***** Lesetext *****
# Gollum's Schwimmteich



## Gollum603 (31. Mai 2016)

Hallo Leute,
wir haben lange überlegt, aber nun geht es endlich los...unserer eigener Schwimmteich soll Realitiät werden...mit der Buddelei haben wir bereits angefangen.

Wir haben ein paar Zeichnungen gemacht und nun wollte ich einmal eure fachliche Meinung dazu einholen.
Noch einige Randinfos:

Schwimmbereich soll 3m * 6m werden, ca. 1.5m tief

Wie in den Zeichnungen zu sehen schliesst an zwei Seiten direkt die neue Terrase an...Verlegung mit Pflasterklinker...Holz wollen wir nicht.
Medium 30855 anzeigen Medium 30856 anzeigen
An den beiden anderen Seiten kommt die Regenrationszone
Als Filter dachten wir lediglich an Standard...Skimmer mit Filter..Wasserverteilssystem....Regenartionszone...etc.
*****
Aufgabe A =>
Womit soll die neue Terrasse laut dem Lesetext verlegt werden? Welchen Grund nennt der Lesetext dafür, dass sie nicht aus Holz gebaut wird?
Aufgabe B =>
Prüfe, ob die folgenden Aussagen zum Lesetext stimmen. Antworte jeweils mit Ja oder Nein und zitiere die entscheidenden Worte des Lesetexts.
(i) Der Schwimmbereich soll ungefähr 1,5 m tief werden.
(ii) Mit dem Graben wurde noch nicht begonnen.
(iii) Die Regenerationszone liegt an allen vier Seiten des Teichs.
Aufgabe C =>
Welche Bestandteile werden im Lesetext für die Filterung genannt? Liste alle auf und übernimm die Schreibweise des Lesetexts.
***** Vorgegebene Daten *****
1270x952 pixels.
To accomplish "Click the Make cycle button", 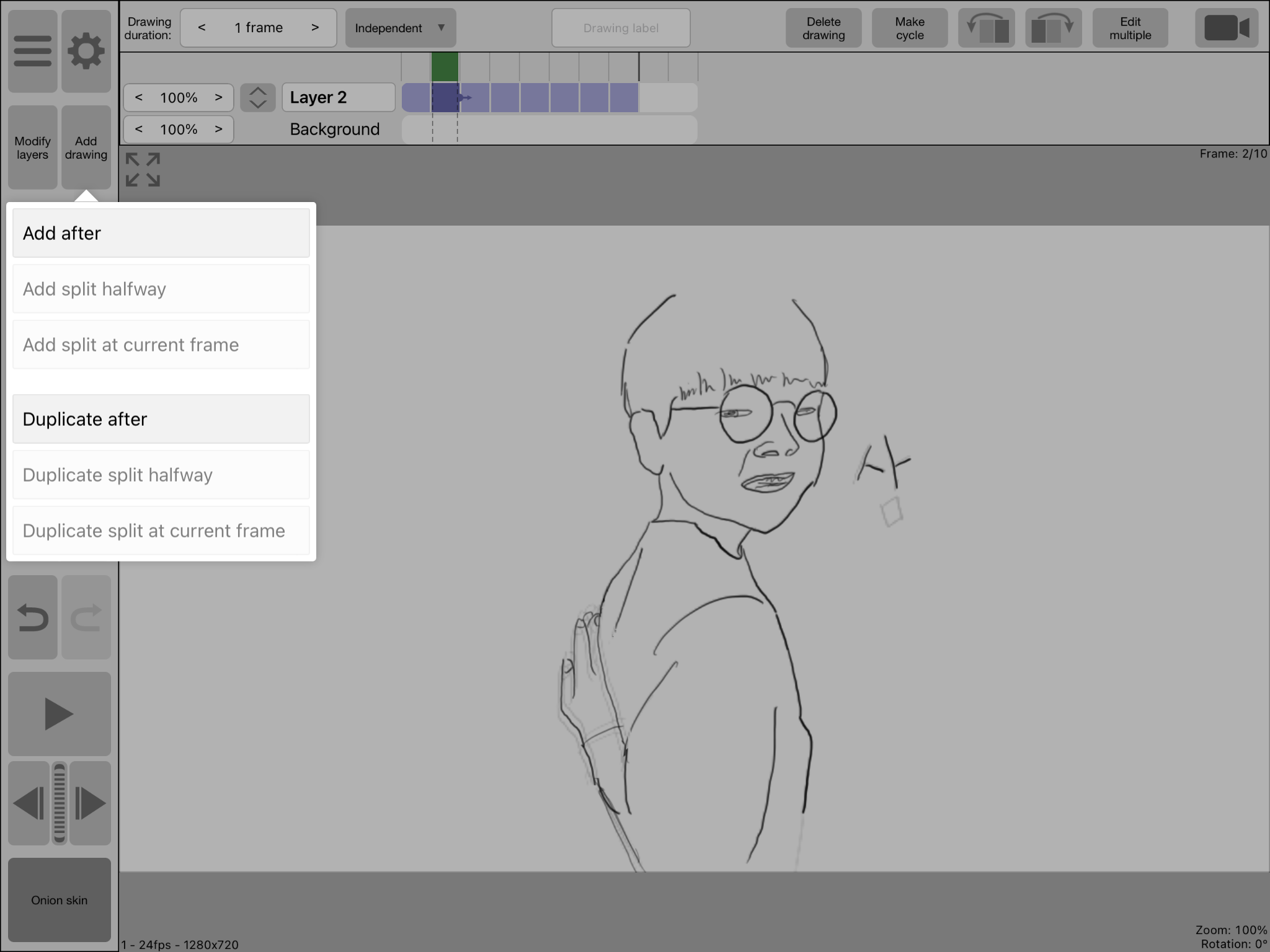I will (909, 29).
*****
Lösung A =>
Die Terrasse soll mit Pflasterklinker verlegt werden. Holz kommt nicht in Frage, weil die Bauherren es nicht wollen („Holz wollen wir nicht“).

Lösung B =>
(i) Ja: „ca. 1.5m tief“
(ii) Nein: „mit der Buddelei haben wir bereits angefangen“
(iii) Nein: „An den beiden anderen Seiten kommt die Regenrationszone“

Lösung C =>
- Skimmer mit Filter
- Wasserverteilssystem
- Regenartionszone